И вот ты ни с того ни с сего вдруг перекрываешь мне кислород.
– Послушай, милая. – Я смотрю на дочь и вдруг роняю голову на руки, борясь с желанием разрыдаться. Чувствую себя совершенно измотанной, все аргументы иссякли, а это – в высшей степени зловещий признак. – Понимаю, ты думаешь, я поманила тебя красивой мечтой, а потом пошла на попятную? Прости. Даже не представляешь, как я горжусь тобой и восхищаюсь работой, что ты проделала. Понимаю твое желание поехать в Кентербери, и поначалу я думала, что смирюсь с твоим решением. Только все это время я жила, дрожа от страха.
– Все из-за давнишнего дурацкого несчастного случая, да?
– Ева!
– Ох, мама, перестань! Он произошел в Каменном веке, кроме того, там вообще все выглядело как-то странно. Никто и не ожидал. Так что пора об этом забыть.
Ева не понимала, как жестоко ранят ее слова. Да, разумного объяснения той катастрофе нет. Но люди никак не возьмут в толк, что именно по этой причине происшествие кажется особенно жутким. Мы с Гарри не совершили ни одной ошибки, но во время прыжка его передняя левая нога разломилась на части, и мы оба грохнулись на землю. Я еле выжила. А Гарри? А Гарри просто пристрелили.
Некоторое время я молча размышляю:
– А ты не согласилась бы ограничиться просто выездкой?
– Ни за что.
– Тогда я разрешила бы тебе уехать и даже ездить верхом на Восторге.
– Нет! – с раздражением выкрикивает Ева. – Я хочу прыгать через препятствия! Неужели не ясно?

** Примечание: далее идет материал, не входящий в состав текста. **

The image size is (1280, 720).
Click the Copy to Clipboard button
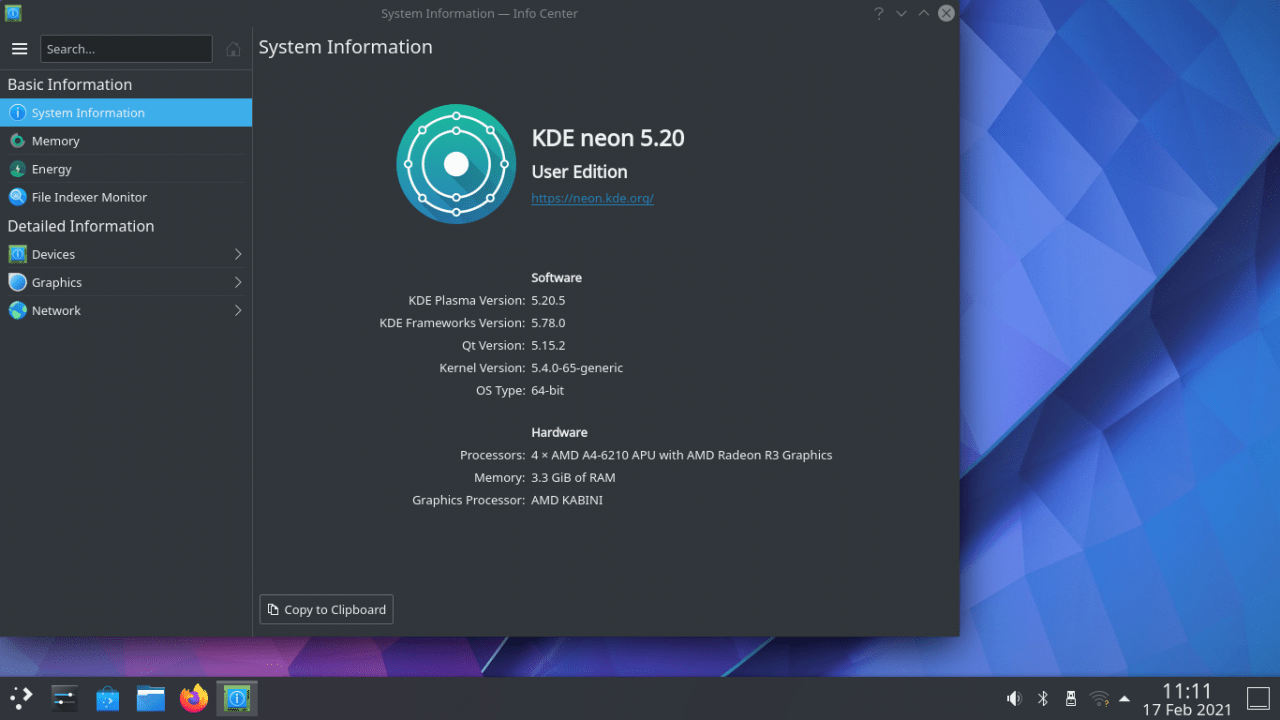[x=326, y=610]
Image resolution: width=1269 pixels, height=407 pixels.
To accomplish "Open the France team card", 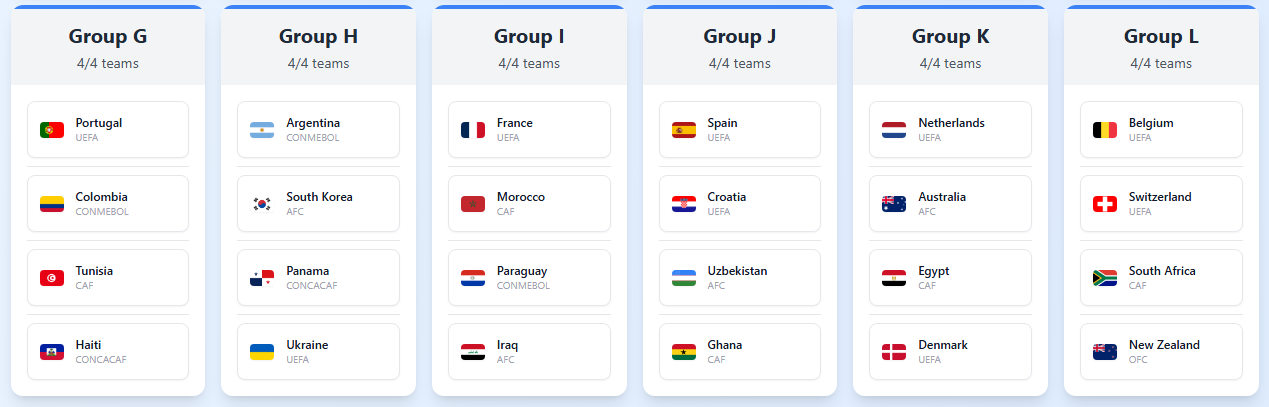I will (529, 130).
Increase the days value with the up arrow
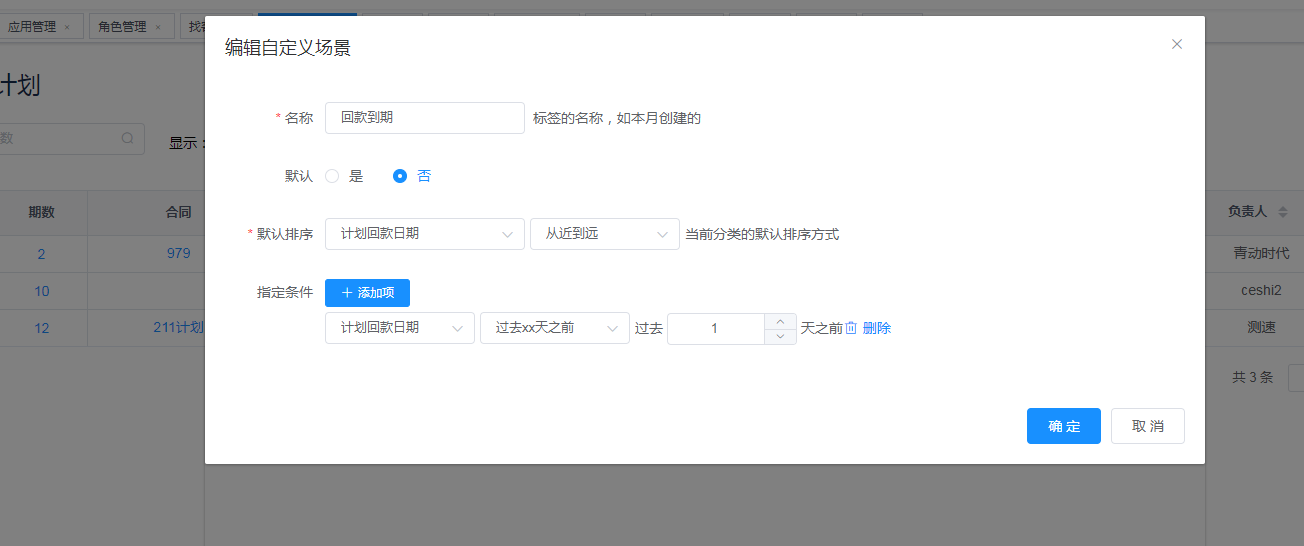This screenshot has height=546, width=1304. pyautogui.click(x=780, y=321)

Разумеется, чаяния дочери для меня не тайна, но согласиться не могу и лишь бессильно кусаю губы.
– Хочу заняться преодолением препятствий. – Ева сверлит меня горящим взором.
– Да-да, знаю.
– Это моя самая заветная мечта, – не унимается она, снимает ноги со столика и, крутанув стул, поворачивается ко мне лицом.
– Я слышала.
– Тогда разреши поехать в Страффорд и продолжай зажмуривать глаза.
– Как ты сказала? – слабым голосом выдавливаю я.
– В Кентербери всякий раз, когда мне нужно было преодолеть препятствие, ты закрывала глаза. Вот и дальше так действуй.
От стыда я теряю дар речи. И как она умудрилась заметить?
А, наверное, постарались другие родители. Они наблюдали за соревнованиями с трибун и рассказали своим детям о моих чудачествах, а те, разумеется, передали Еве. Я – псих, и моему ребенку об этом известно.
– Прости, Ева, – шепчу я.
– Да ладно. Ну что, разговор окончен?
Я беспомощно моргаю, не зная, что сказать.
– Говорю, все решено? Или нет? И я должна тебя порадовать и сделать вид, что мы поговорили по душам и поняли друг друга? Только потому, что ты признала свою вину и облегчила душу? Да мне от твоих признаний никакого толку.
Я что-то невнятно бормочу, стараясь не моргать, потому что тогда не удержусь и дам волю слезам, которые уже на подходе.
– Да, полагаю, разговор окончен.
Ева отворачивается к окну, скрестив на груди руки и закинув ногу на ногу. Замечаю, как яростно дергается одна нога.
– Так и знала! – небрежно бросает она. – Между прочим, ма, ты и правда поманила меня красивой мечтой, а потом обманула, тебе не показалось. Повертела перед носом морковкой, а попробовать не дала.
Возвращаюсь в ванную комнату, борясь с предательскими слезами. Разговор с дочерью ни к чему не привел.
* * *
Медленно глотаю остывший кофе, будто передо мной стакан с виски. Да, виски сейчас пришлось бы весьма кстати. Потом раздеваюсь.